CSV on the Web Working Group Teleconference -- 21 May 2014

<trackbot> Date: 21 May 2014

waiting for more people to join

prev minutes: http://www.w3.org/2014/05/14-csvw-minutes.html

<scribe> ACTION: dan check in with gregg, yakov to see how rigidly they are constrained in http://doodle.com/wk24me9g99hku83s#table [recorded in http://www.w3.org/2014/05/21-csvw-minutes.html#action01]

<trackbot> Created ACTION-16 - Check in with gregg, yakov to see how rigidly they are constrained in http://doodle.com/wk24me9g99hku83s#table [on Dan Brickley - due 2014-05-28].

• Approve agenda and previous http://www.w3.org/2014/05/14-csvw-minutes.html

• http://w3c.github.io/csvw/syntax/ (Jeni)

• http://w3c.github.io/csvw/metadata/ (Rufus/Jeni)

• http://w3c.github.io/csvw/csv2rdf/ (Ivan/Gregg/Andy)

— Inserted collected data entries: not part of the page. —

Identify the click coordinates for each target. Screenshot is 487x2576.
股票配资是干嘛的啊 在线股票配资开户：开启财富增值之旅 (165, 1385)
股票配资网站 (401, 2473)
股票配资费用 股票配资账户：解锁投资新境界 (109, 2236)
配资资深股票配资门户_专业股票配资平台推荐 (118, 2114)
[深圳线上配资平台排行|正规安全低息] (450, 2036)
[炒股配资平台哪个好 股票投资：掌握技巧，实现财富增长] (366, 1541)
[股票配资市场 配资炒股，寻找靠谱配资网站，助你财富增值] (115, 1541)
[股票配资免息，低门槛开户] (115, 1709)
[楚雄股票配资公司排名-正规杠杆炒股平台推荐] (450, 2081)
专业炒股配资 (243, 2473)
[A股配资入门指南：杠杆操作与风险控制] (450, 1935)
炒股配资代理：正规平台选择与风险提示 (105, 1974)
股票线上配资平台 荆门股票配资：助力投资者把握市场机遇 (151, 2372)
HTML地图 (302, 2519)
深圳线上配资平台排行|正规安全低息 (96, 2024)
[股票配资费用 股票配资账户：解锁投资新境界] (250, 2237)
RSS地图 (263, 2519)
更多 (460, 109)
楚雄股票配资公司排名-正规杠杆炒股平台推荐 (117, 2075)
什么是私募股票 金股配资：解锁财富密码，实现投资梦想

• http://w3c.github.io/csvw/use-cases-and-requirements/ (Jeremy/Davide/Eric)

last weeks minutes?

<AndyS> +1 to the minutes

approved.

use cases and requirements

jtandy: summarizing, …
... the right to left use case has had a bit of work on it this week

ericstephan: thanks to yakovsh for helping with the hebrew text

… we added a couple of things. First a ref to some languages e.g. japanese, mandarin, that represent vertically, as they don't follow the same r2l rules we've been documenting for arabic and hebrew

secondly, i had images originally for all of the csv

we put also the data into the doc

seems like we're getting diff results from diff browsers. jtandy?

jtandy: i think that the difficulty i have, depending on which browser/application i use to look at orig data file, it tries to interpret r2l or l2r

mozilla seems to do it reasonably

is there any guidance that people who are good with RESpec can give w.r.t. using r2l or l2r, to make sure it prints correctly (or at least in a determined way)

<ericstephan> http://w3c.github.io/csvw/use-cases-and-requirements/index.html#UC-SupportingRightToLeftDirectionality

ivan: not sure, but trying same file in Chome and Firefox

jtandy: when i'm editing the source i use Oxygen XML, it puts everything backwards

ivan: I think that's correct w.r.t. the source xml

jtandy: yes, just confusing for some of us!

ivan: point is, at the moment it works ok.

jtandy: what would be helpful for eric finishing these - once the UC is in a state he's happy with, to get final review from a content expert

ivan: we have a w3c team member (Shadi) who happens to be Egyptian, I could ask him to take a look

<yakovsh> yes

…and Yakov checked the Hebrew part

eric: as i was including the data, … these are referencing csv files on a website, would it be useful to have someone make a local archive copy

(github?)

ivan: +1

… add locally in w3c via github tree

jtandy: that's what i've been using; embedding examples in the text of the html, but giving people the full csv file as well via local copy in github

ivan: maybe good idea to have a small separate index page somewhere for these

eric: could make sense for use case team to do this

ivan: in the egyptian version, 3rd row, i see arabic in the left-most field for example

… check later w/ shadi

<scribe> ACTION: ericstephan have a small separate index page for csv use case sources [recorded in http://www.w3.org/2014/05/21-csvw-minutes.html#action03]

hm, ivan help?

eric: reviewing of use cases

<ericstephan> http://w3c.github.io/csvw/use-cases-and-requirements/index.html

… and the requirements

jtandy: more comments on specific UCs

… thanks to Ivan for intro with Liam, … 1st UC (dig. preservation) used XML as an interim step, so we are incorporating Liam's perspective there

… also that there are people using xslt, it is good to ack their requirements - so we now have an csv2xml requirement

…the use intro was with HL7, need to follow up on that.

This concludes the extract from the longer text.